Goal: Show each line of the records that contains the string "Task".

Screen grounding records:
———
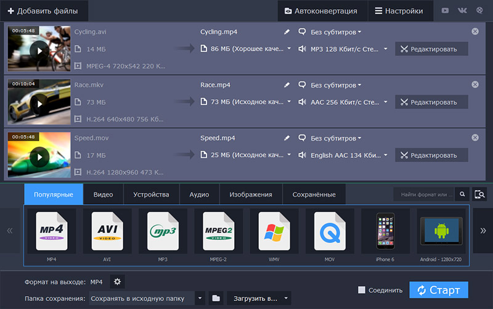Screen dimensions: 493x309
Task: Enable the Соединить checkbox
Action: (362, 290)
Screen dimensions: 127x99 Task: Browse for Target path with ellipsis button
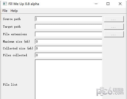(x=114, y=27)
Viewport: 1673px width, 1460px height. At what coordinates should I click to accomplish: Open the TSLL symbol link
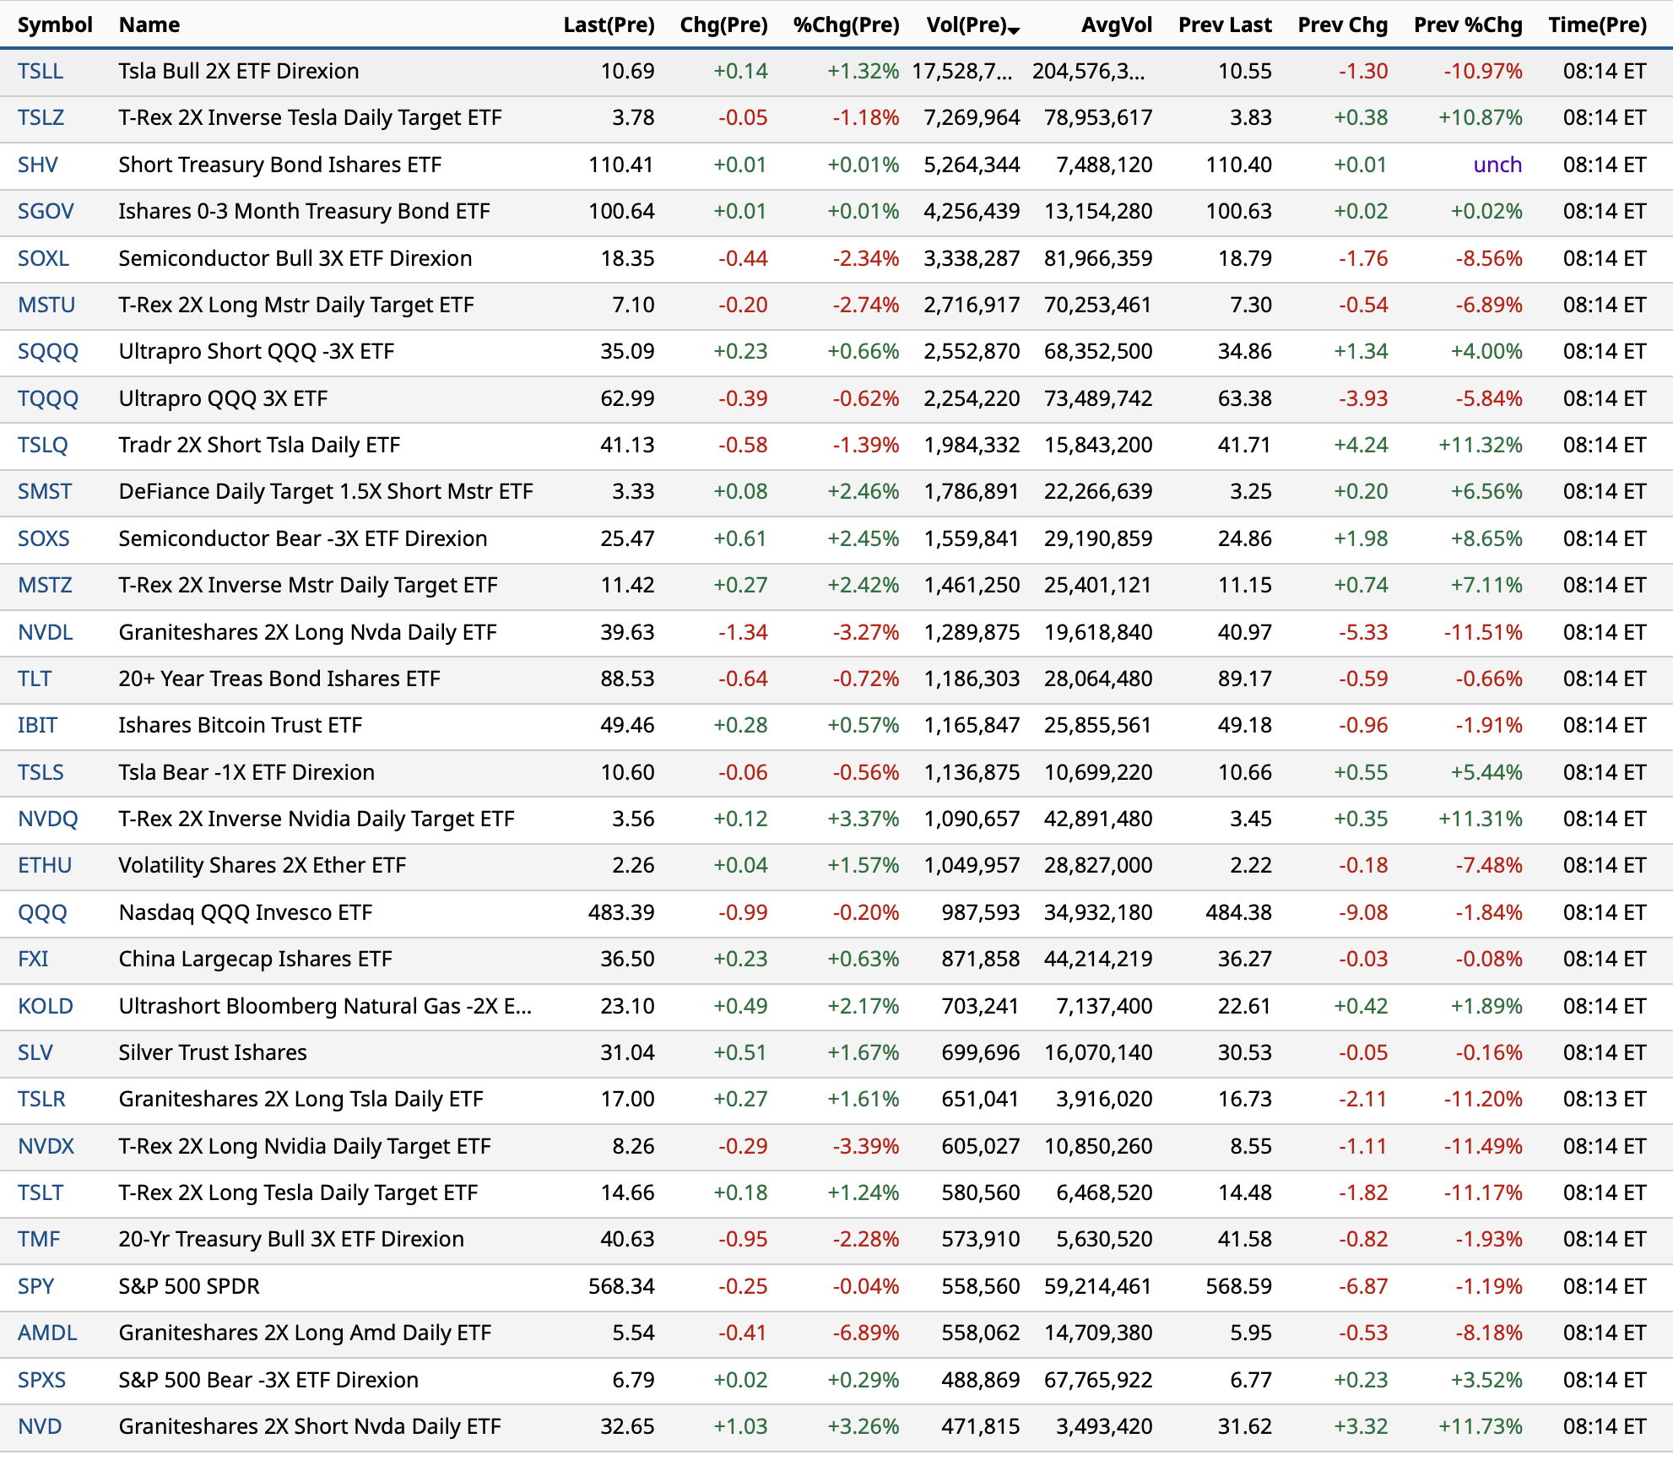[41, 71]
———
Answer below:
Task: Enable the Соединить checkbox
Screen dimensions: 127x99 Task: Browse for Target path with ellipsis button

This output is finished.